_Page_
_ _ _ _

# Chapter 3 Probability Mass Functions

## The limits of PMFs

PMFs work well if the number of values is small. But as the number of values increases, the probability associated with each value gets smaller and the effect of random noise increases.

For example, we might be interested in the distribution of birth weights. In the NSFG data, the variable totalwgt_lb records weight at birth in pounds.

Create 2 PMF comparing this values:

In [2]:
# Code it here

Overall, these distributions resemble the bell shape of a normal distribution, with many values near the mean and a few values much higher and lower.

But parts of this figure are hard to interpret. There are many spikes and valleys, and some apparent differences between the distributions. It is hard to tell which of these features are meaningful. Also, it is hard to see overall patterns; for example, which distribution do you think has the higher mean?

_ _ _ _

_To do_
Reproduce the passage of the PMF section starting with "# Chapter 3" and going on through "birth in pounds.". The records that follow come from a separate source and are unrelated to the PMF section.

_Dataset content_
_ _ _ _

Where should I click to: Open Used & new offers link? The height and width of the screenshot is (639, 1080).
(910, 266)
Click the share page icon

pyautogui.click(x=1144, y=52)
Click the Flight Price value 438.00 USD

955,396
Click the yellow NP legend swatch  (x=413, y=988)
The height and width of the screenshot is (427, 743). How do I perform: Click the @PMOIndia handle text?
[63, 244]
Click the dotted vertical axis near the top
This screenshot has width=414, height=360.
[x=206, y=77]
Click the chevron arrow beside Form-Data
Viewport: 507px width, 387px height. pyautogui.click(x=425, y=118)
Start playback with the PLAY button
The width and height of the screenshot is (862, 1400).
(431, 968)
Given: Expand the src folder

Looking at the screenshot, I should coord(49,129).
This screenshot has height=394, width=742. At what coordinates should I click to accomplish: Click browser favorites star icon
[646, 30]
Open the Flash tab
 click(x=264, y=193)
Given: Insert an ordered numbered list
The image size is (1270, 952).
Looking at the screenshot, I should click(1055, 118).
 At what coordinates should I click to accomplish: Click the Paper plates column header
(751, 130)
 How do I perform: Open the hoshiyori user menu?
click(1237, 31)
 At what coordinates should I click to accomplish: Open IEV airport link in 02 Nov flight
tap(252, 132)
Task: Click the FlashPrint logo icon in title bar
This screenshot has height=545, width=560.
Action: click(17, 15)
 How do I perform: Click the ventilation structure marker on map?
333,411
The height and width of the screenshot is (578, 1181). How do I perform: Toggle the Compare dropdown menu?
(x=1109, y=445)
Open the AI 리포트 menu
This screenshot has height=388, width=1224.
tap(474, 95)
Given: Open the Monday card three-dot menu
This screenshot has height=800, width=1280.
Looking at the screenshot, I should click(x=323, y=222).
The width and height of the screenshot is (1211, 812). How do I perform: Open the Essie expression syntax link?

_ _ _ _

_Full answer_
# Chapter 3 Probability Mass Functions

## The limits of PMFs

PMFs work well if the number of values is small. But as the number of values increases, the probability associated with each value gets smaller and the effect of random noise increases.

For example, we might be interested in the distribution of birth weights. In the NSFG data, the variable totalwgt_lb records weight at birth in pounds.